→ EXCERPTED TEXT:
Bayan Ul Quran (Urdu: بیان القرآن) is a three volume tafsir (exegesis) of the Quran written by Indian Islamic scholar, Ashraf Ali Thanwi (d.1943). Originally written in Urdu, it is the most prominent work of its author. The tafsīr is said to be specifically for scholars.

Background 
The compilation of this exegesis was started in 1320 AH. Thanwi completed this in 1905 (1323 AH). It was published in twelve volumes from Matb'a Mujtabai, Delhi in 1908 (1326 AH). The prominent Khutba-i-Tafsir-i-Bayan al Quran by the author occupies a very pivotal place in all editions, because in this ‘Khutba’ Thanwi has discussed the causes for compiling this Tafsir. He Says: "I used to ponder about the compilation of a precise exegesis of Quran which can touch the important aspects and dimensions of society without any innovation, but I was aware about the inferable exegesis of Quran compiled before and this is why I counted any other exegesis of Quran an addition to the number not something cut of box. This was the time when people used to translate the Quran for market gains which was contradicting the rulings of Sharia, and common Muslims went astray due to its misinterpretations. However these misinterpretations of Quran were countered by many pamphlets but were inadequate to counter this tide…..In this background on 12th Rabi al-Awal 1320 A.H I began to compile this Tafsir with the hope of after worldly gains from Allah, and it may prove beneficial for the masses."

Methodology 
The seven most important characteristic feature of this Tafsir according to Thanwi are:
 Use of simple words in translating the Quranic verses to make it easy to be comprehended.
 No use of phrases in translation, because phrases have many connotations. The translation has to be in prose so that it maintains clarity of the text and lucidity.
 Efforts have been made to prevent the readers from doubts and misconceptions. The most difficult topics are supported with explanatory notes.
 If a verse has diverse narrations for its exegesis, the most authentic narration has been taken into consideration.
 The commentary of verses is made to display in itself a sound connection.
 Out of four schools of Jurisprudence, Hanafi school of thought is taken into consideration, and if needed other schools are textualised on the margins.
 For specific purpose Arabic margin is added, in which Makki and Madani, obscure words are explained, context and background of verses is also given. The Arabic margin is basically Arabic exegesis of Quran which is very beneficial for students and scholars.

Thanwi was the staunch follower of Hanafi school of thought, which reflects quite clearly in his Tafsir. According to Rihana Sidiqi: "Maulana Thanwi was a conformer of Hanafi school of thought. He considers the conformation of school of thought obligatory, hence we find him critical to those people who try to unjustify the conformation by misinterpreting the Quranic verses."

→ TASK GOAL: According to the text on Bayan Ul Quran, which of the four schools of jurisprudence does the tafsir take into consideration?

→ DATA ROWS:
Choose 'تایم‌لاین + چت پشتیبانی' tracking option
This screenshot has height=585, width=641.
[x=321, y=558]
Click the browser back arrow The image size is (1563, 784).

* * *

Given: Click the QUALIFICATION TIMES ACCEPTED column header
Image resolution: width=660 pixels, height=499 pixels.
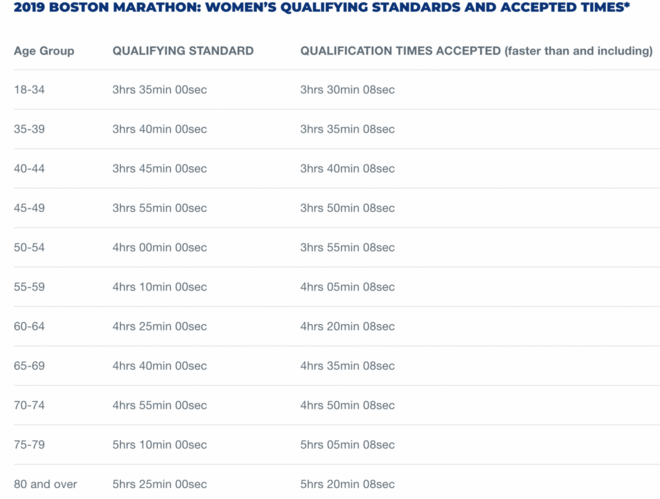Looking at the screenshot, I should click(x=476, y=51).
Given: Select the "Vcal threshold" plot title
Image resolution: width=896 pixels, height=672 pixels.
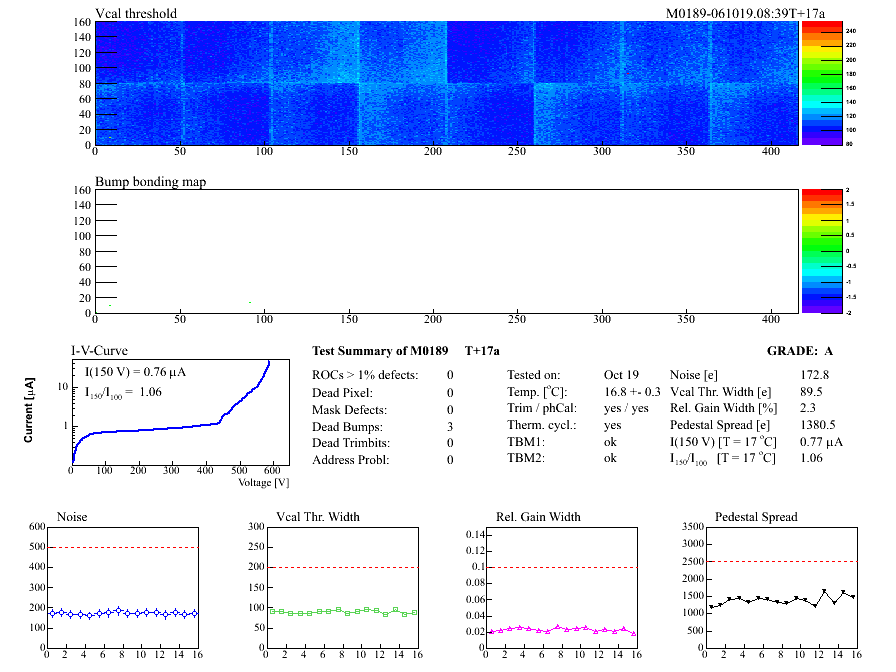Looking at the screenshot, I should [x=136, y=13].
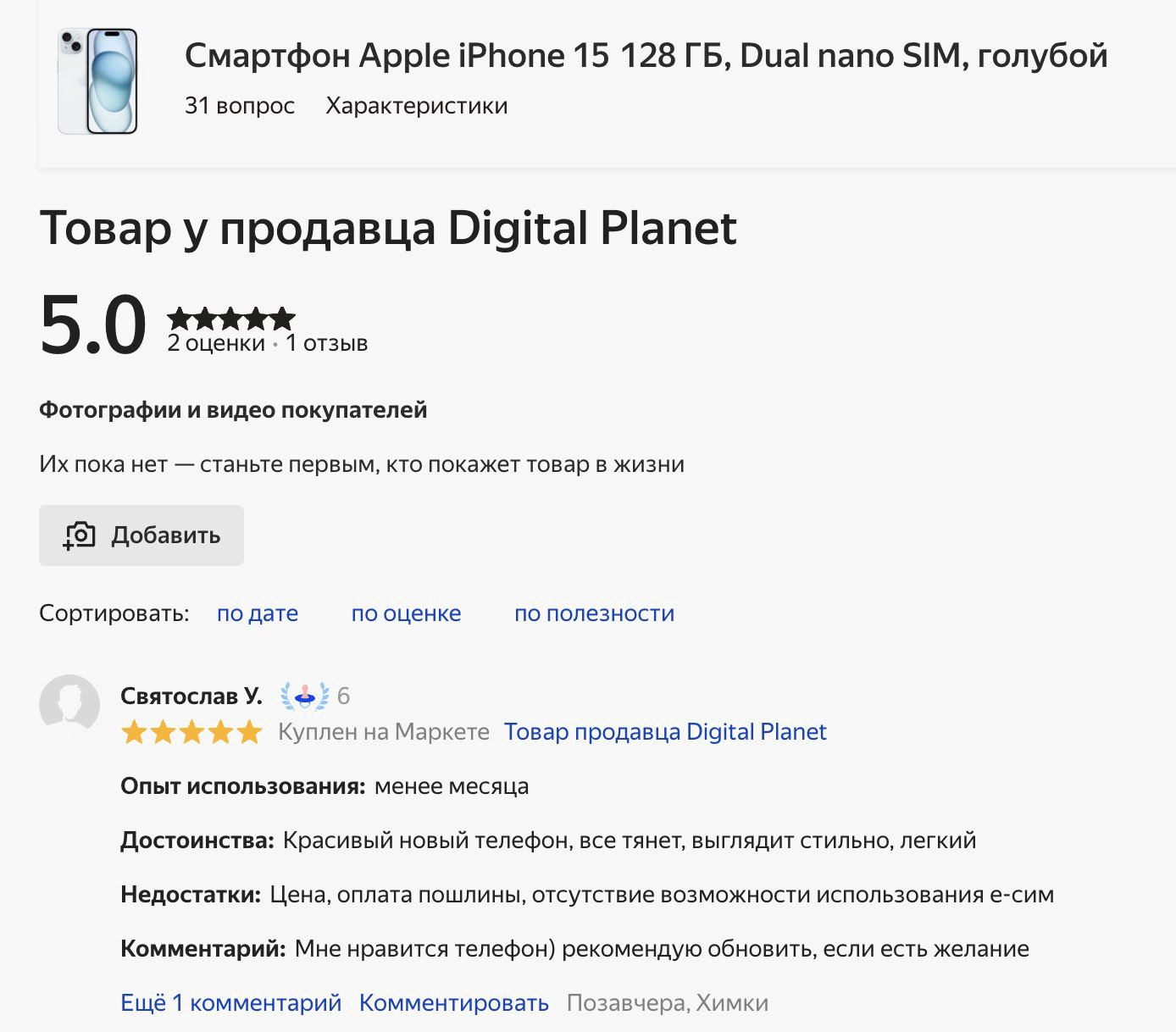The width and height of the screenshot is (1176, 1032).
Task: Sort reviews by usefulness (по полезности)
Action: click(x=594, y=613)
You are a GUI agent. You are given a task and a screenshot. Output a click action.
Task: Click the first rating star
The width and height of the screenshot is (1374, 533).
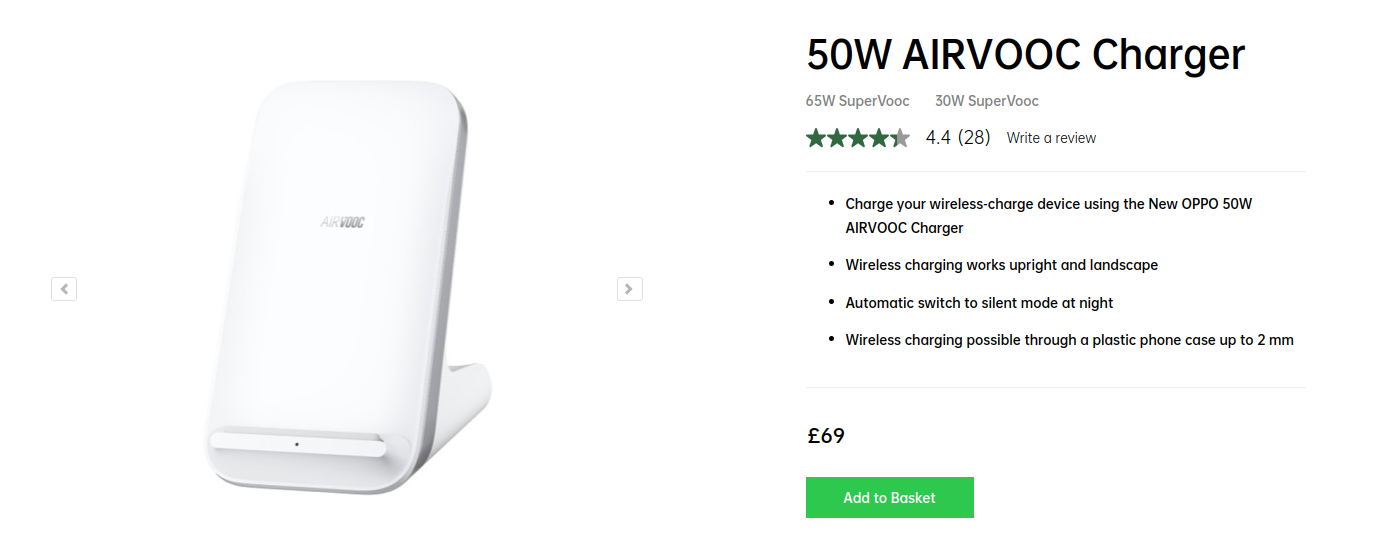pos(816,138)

→ PROBLEM SOLUTION: The Hanafi school of thought.